ABA Journal
- March 2007 cover of the ABA Journal
- Editor: John O'Brien
- Categories: Law
- Frequency: Bi-monthly
- Publisher: John O'Brien
- Total circulation: 250,000 (2021)
- First issue: 1915
- Company: American Bar Association
- Country: United States
- Based in: Chicago
- Language: English
- Website: ABAJournal.com
- ISSN: 0747-0088

= ABA Journal =

Magazine of the American Bar Association

The ABA Journal (since 1984, formerly American Bar Association Journal, 1915–1983, which evolved from the Annual Bulletin, 1908–1914) is a monthly legal trade magazine and the flagship publication of the American Bar Association. It is complemented by a full-featured website, abajournal.com and its various e-newsletters and apps.

==History==

===Bulletin===

In 1908, the Annual Bulletin was founded by the Comparative Law Bureau (1907–1933) of the American Bar Association. The first comparative law journal in the U.S., it surveyed foreign legislation and legal literature. Circulated to all ABA members, it ran from 1908 to 1914 and was absorbed in 1915 by the ABA's newly formed Journal.

===Journal===
In 1915, the American Bar Association Journal (abbreviated Am. Bar Assoc. j.) was founded as a quarterly magazine. Published by the ABA, it ran under this title from January 1915 to December 1983, for volume 1 to 69. Quarterly from 1915 to 1920 (with its second quarter issue dedicated to the Bulletin), it became monthly in 1921.

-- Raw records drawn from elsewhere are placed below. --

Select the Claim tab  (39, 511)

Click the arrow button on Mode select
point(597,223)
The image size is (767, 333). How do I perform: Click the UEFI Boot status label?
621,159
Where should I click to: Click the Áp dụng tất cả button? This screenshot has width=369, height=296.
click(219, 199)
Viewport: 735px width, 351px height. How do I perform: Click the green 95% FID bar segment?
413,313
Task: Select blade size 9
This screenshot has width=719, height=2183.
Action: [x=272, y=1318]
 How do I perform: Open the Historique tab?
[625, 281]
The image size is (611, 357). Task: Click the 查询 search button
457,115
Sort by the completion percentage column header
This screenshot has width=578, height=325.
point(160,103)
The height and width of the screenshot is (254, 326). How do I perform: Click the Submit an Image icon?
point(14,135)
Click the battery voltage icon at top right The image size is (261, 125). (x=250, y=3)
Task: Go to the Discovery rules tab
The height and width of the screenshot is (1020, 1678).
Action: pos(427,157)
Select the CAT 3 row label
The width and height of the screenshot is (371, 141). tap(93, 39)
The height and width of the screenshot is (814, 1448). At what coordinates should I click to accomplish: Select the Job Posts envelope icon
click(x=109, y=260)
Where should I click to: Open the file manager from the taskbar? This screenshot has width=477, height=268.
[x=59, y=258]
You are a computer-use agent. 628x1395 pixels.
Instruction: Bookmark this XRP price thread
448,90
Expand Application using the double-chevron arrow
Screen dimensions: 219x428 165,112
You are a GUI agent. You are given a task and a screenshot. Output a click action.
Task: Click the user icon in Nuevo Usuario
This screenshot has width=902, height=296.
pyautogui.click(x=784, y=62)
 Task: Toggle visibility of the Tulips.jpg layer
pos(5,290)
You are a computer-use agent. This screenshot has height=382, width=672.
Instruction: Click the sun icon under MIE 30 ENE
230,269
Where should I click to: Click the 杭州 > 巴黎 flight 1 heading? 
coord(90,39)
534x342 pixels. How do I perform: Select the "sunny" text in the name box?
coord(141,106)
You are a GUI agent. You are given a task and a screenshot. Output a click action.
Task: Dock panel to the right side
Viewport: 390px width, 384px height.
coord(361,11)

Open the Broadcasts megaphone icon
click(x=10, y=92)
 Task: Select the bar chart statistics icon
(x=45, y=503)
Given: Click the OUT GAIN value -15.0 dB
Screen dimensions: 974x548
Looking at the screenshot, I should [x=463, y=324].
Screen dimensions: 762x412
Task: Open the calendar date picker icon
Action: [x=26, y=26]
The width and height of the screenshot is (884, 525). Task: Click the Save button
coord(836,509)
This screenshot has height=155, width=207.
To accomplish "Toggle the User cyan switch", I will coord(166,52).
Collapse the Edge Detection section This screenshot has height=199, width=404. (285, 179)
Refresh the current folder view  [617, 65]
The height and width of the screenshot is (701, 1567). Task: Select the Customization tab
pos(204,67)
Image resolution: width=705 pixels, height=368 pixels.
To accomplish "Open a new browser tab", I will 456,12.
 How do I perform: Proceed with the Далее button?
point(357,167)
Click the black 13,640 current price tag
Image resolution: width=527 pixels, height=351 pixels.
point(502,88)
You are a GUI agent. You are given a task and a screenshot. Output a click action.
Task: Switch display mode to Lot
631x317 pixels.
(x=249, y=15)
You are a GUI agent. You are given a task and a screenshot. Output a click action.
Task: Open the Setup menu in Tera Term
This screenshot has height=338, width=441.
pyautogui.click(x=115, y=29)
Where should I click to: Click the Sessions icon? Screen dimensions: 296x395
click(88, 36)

In January 1984, it was renamed ABA Journal (abbreviated ABA j.) for volume 70 onwards. Subtitled "The Lawyer's Magazine", it initially stayed monthly, then in May 1986 became 15 issues a year, then in June 1999 became monthly again.

In 2007, the print circulation (paid and unpaid) was 375,045 (stable from 381,998 in December 1999).

From 2012 to the end of 2017, the executive editor and publisher was Allen Pusey. In February 2018, Molly McDonough, was named editor and publisher. John O'Brien took over as editor and publisher in November 2019.

===Online===
====ABA Journal (Online)====
In 1996, an online complement to the Journal appeared on the ABA website. This original version had monthly updates providing the current Journals cover and table of contents, as well as online copies of some selected articles, rising through various design changes from about 3 per month in 1996 to about 15 per month in 2000, to about 30 per month with the January 2001 new look announcing "Soon, every story in the print edition will also be available online." In 1999, the domain name ABAJournal.com had been registered and set as a redirect to the ABA website's Journal home.

====ABAJournal.com====
In January 2002, the site had a major redesign in form and content under then editor and publisher Danial J. Kim. The site's logo was updated to show "ABAJournal.com" as official web address (though still redirected to the ABA website). In addition to the full monthly magazine, it featured daily updates (intended to improve the mobile edition) and a weekly email newsletter called the eReport (the ABA Journal eReport). Around this time, the whole collection of the first Journal (1915–1983) was made available on the subscription website HeinOnline.

====ABA Journal – Law News Now====
On July 23, 2007, the site was relaunched under then editor and publisher Edward A. Adams in a Web 2.0 version. Subtitled "Law News Now", it features breaking legal news updated daily and analysis from more than 2,000 legal blogs, as well as a free archive of the full-text magazine since its January 2004 issue, with a search engine. Technically, the magazine is now hosted directly on the ABAJournal.com web address (instead of the domain being redirected to the ABA's website).